=== Begin Enclosure ===
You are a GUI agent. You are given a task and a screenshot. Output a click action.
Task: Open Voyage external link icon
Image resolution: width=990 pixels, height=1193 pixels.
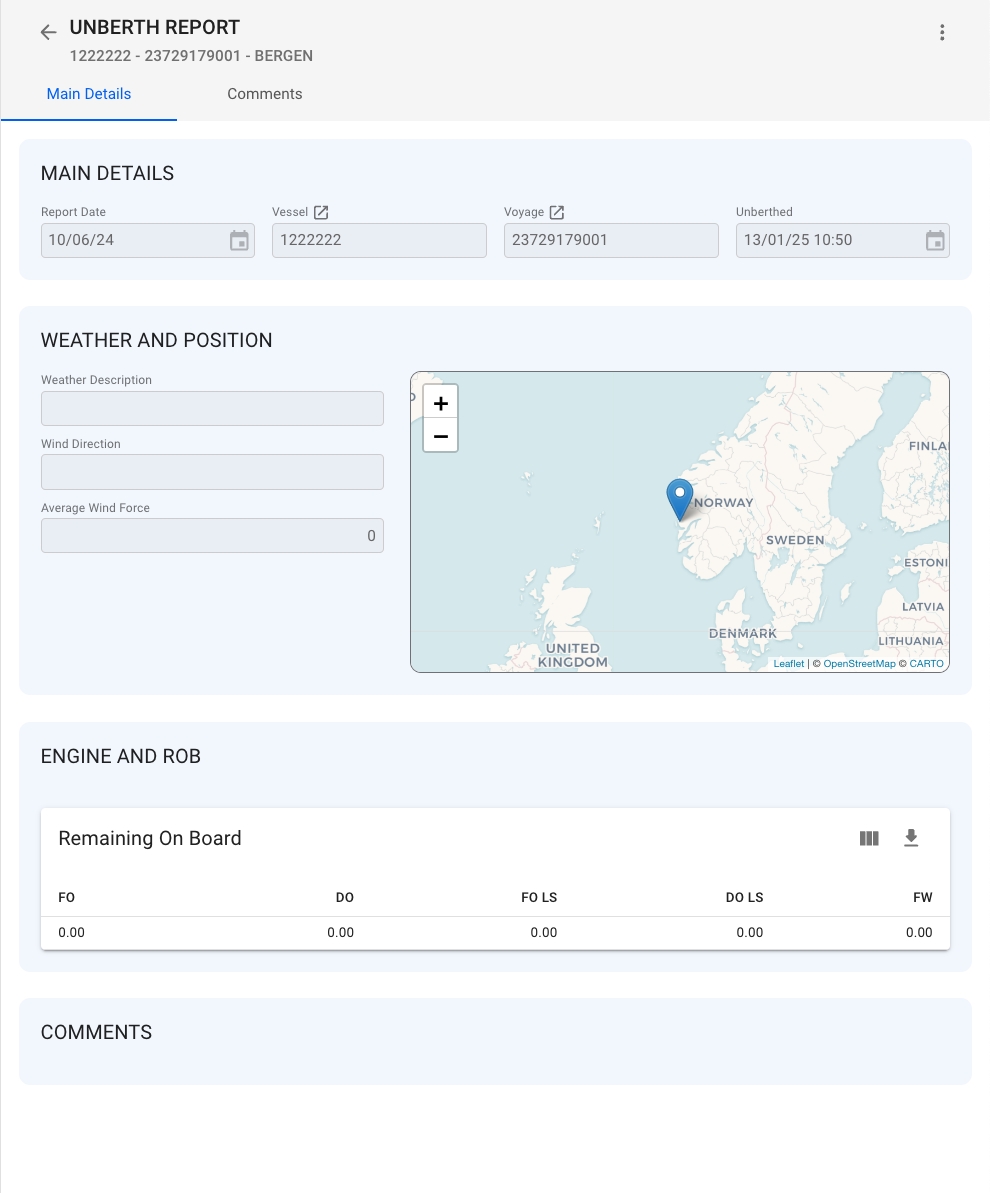point(557,212)
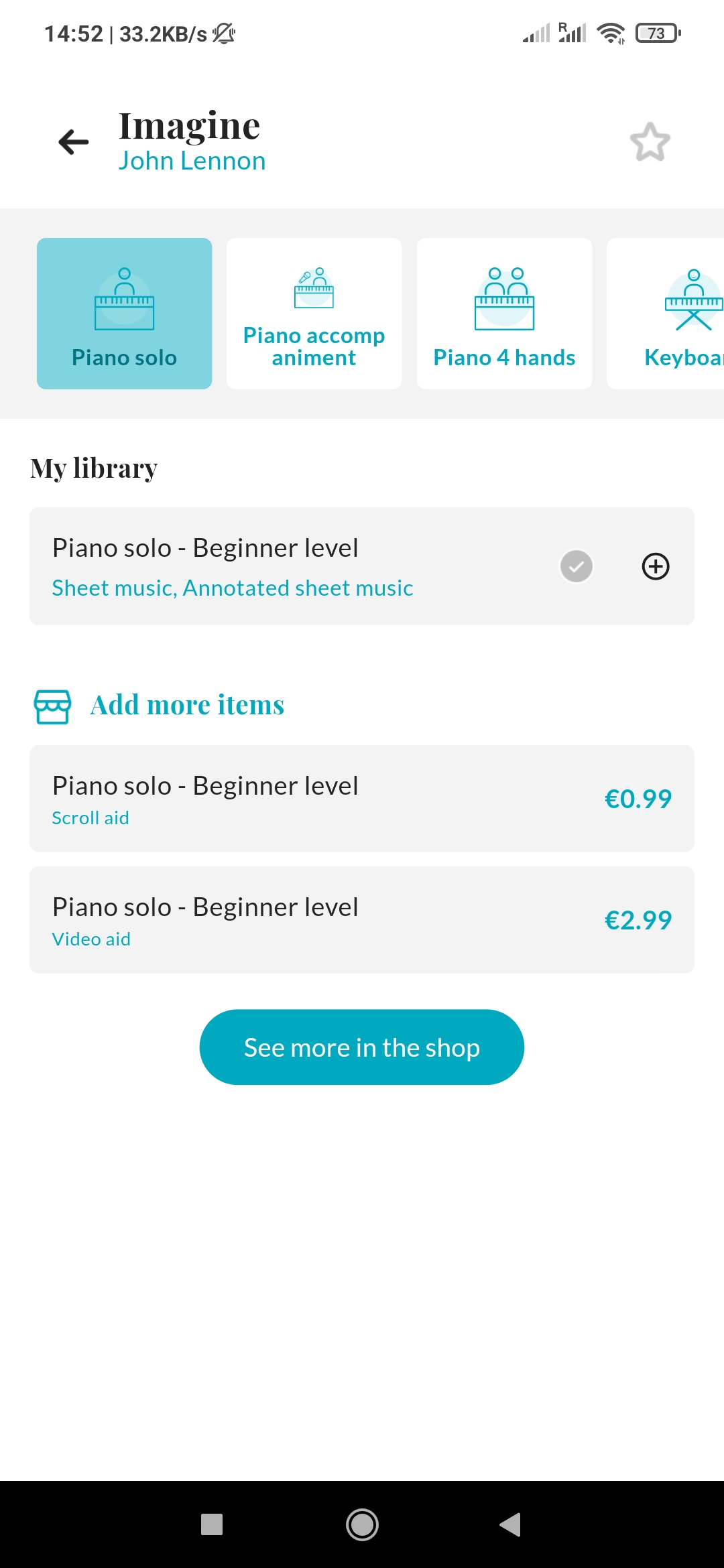
Task: Tap the Android back triangle
Action: (511, 1524)
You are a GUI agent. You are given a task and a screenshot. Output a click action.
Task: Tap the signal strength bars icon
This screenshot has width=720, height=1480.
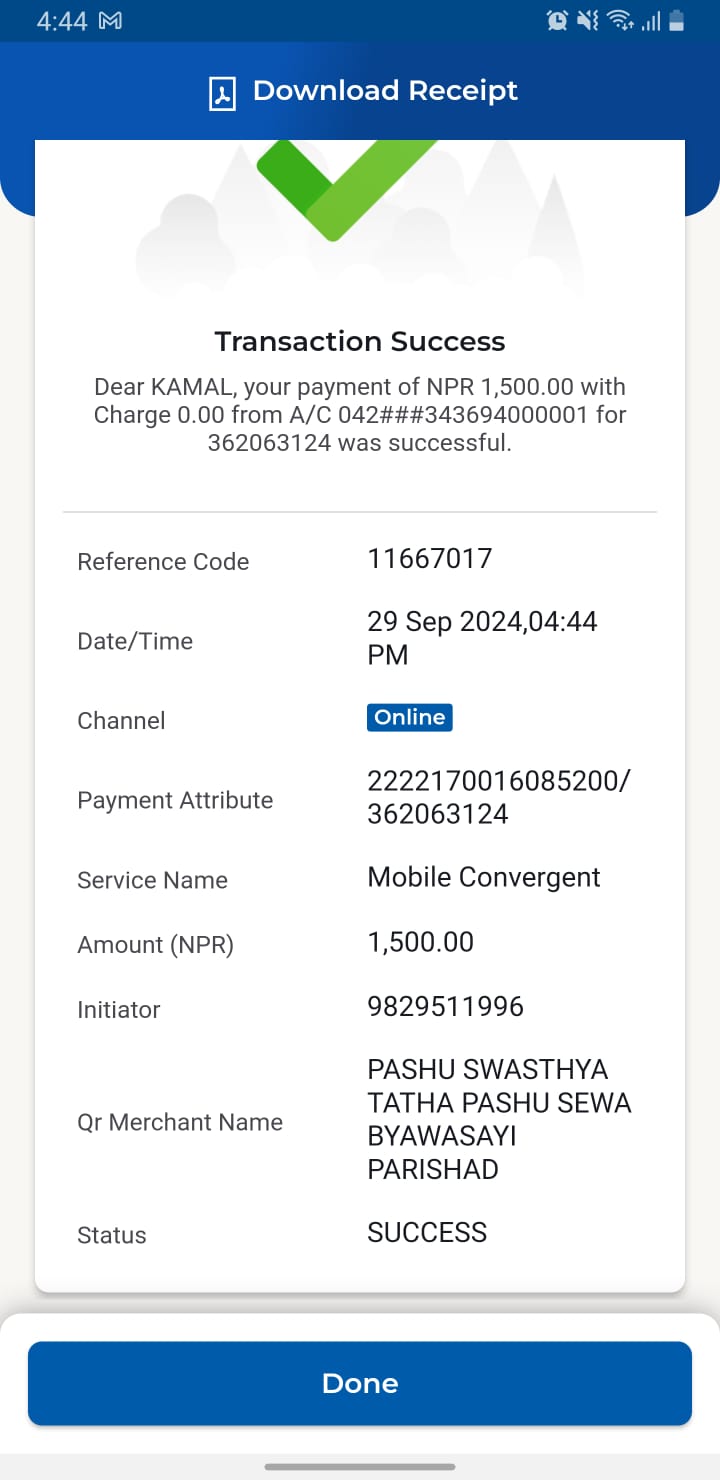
=== End Enclosure ===
With the pictures set aside, copy each line above as written.

You are a GUI agent. You are given a task and a screenshot. Output a click action.
Task: Open Voyage external link icon
Image resolution: width=990 pixels, height=1193 pixels.
point(557,212)
Task: Tap the Android back triangle
Action: (511, 1524)
You are a GUI agent. You are given a task and a screenshot. Output a click action.
Task: Tap the signal strength bars icon
This screenshot has width=720, height=1480.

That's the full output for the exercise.